Simon publicly disclosed what amounted to an earnings warning on July 9 in a Reuters interview. That is a no-no -- perhaps a final straw in light of poor management of the business during his tenure. At Wal-Mart, you are usually only allowed to talk in public settings on the four pre-recorded earnings calls and at the fun-filled annual event in Bentonville, Arkansas. 

Besides that verbal gaffe, which likely came out of anger upon learning he was going to be asked to step aside, same-store sales have fallen for five straight quarters for Wal-Mart U.S.  Inventories are building. Aisles are now jam-packed with merchandise, in the hopes of enticing a mom on a budget, to no avail. I believe Wal-Mart must announce a major restructuring of its U.S. business. This would mean taking a charge to earnings. The business has grown too big to manage -- and that should freak out all of the widows and orphans holding this dead money stock because it pays a dividend.

Bottom line: a decision to replace a high-ranking leader of a major retailer before back-to-school and before holidays is no laughing matter, and speaks volumes about the current trends in the U.S. business. At least Wal-Mart will be able to blame Simon for its financial challenges for the remainder of 2014, with Foran looking to pitch a better story to investors in 2015 and at the hoopla-filled annual meeting.

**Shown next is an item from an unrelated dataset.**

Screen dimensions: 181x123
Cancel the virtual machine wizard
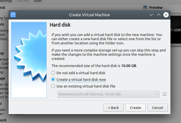(157, 108)
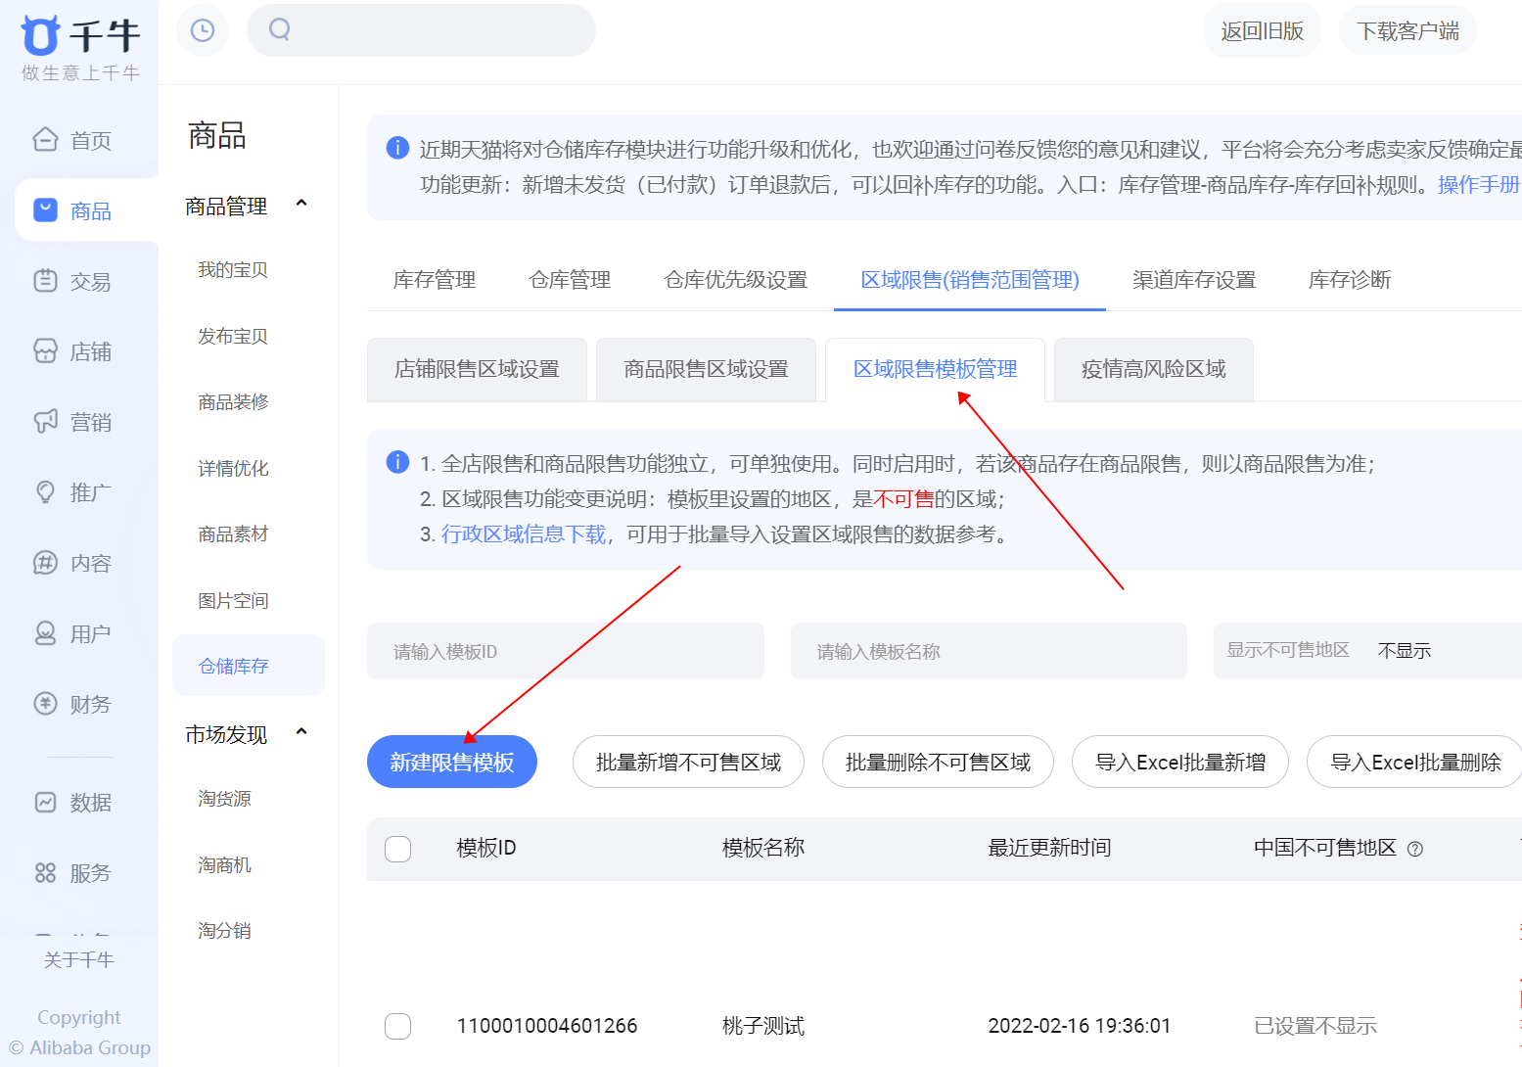Open the 首页 home section in sidebar

pos(78,140)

Starbucks Is Still One to Hold

I am off to my brother's wedding today, so time is limited. On Twitter, I noted that Starbucks (SBUX) would have to beat by $0.02 to keep the bulls intrigued. The beat was only a penny.  However, upon reflecting on the quarter last night, I think Starbucks is one to hold in front of a major dividend increase. The U.S. comp increase of 7% was impressive, looked great compared to all competitors, not to name Chipotle (CMG). The margin expansion was solid, and Howard Schultz sounded a bit more positive than he did a couple months ago, when he warned about changes in demand from more mobile consumption.